Sugary foods and sugary drinks

  • The WHO guideline recommends that daily energy intake from free sugars does not exceed 10% contribution.
  • Therefore, it is recommended that we moderate our intake of food products rich in free sugars, with occasional consumption of this entire group of sugary products that can be substituted with the sugar-free equivalents.

Water

  • Since all chemical reactions in our body occur in an aqueous environment, water is essential for the continuation of life. In addition, a sufficient amount of water helps to prevent constipation and normalize intestinal transit. The recommended consumption is from one liter to two liters per day, depending on age and personal situation.
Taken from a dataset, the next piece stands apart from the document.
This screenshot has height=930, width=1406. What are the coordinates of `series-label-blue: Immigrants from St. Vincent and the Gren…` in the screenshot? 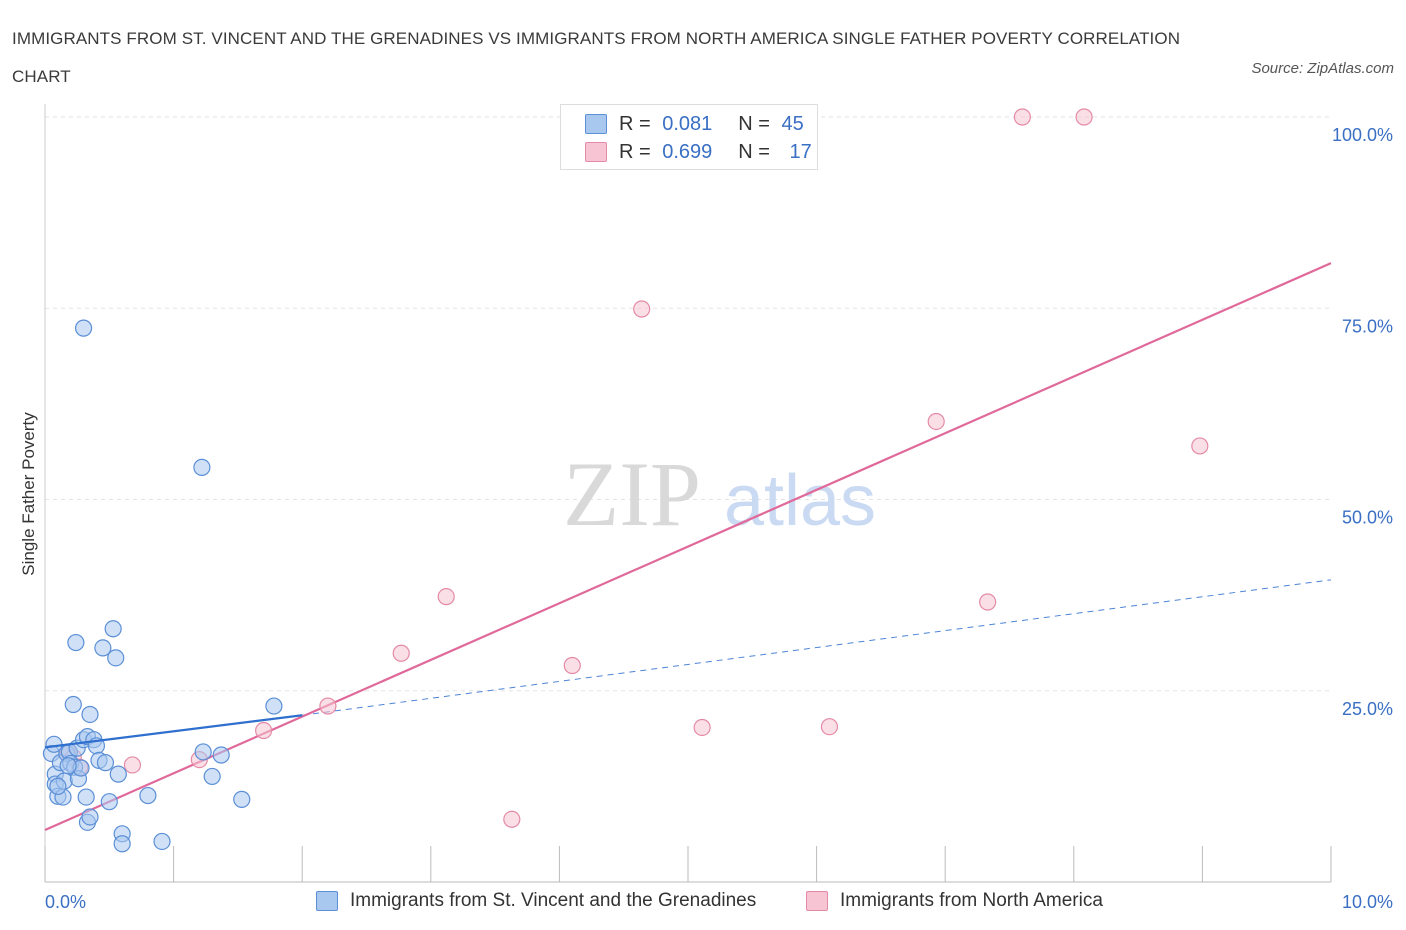 It's located at (554, 900).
Fermented Alcoholic Beverages: Wine and beer

  • Wine and beer should be consumed only by adults and always in moderation, without encouraging bad consumption habits or consumption by abstainers.
  • Adult males should not exceed two units (1 unit = 1 glass of wine or one bottle of beer) of consumption per day, slightly less for adult females (1-1.5 units).
  • However, consumption of these beverages may increase the risk of certain diseases and accidents, and they should not be consumed during pregnancy, lactation, childhood, and adolescence.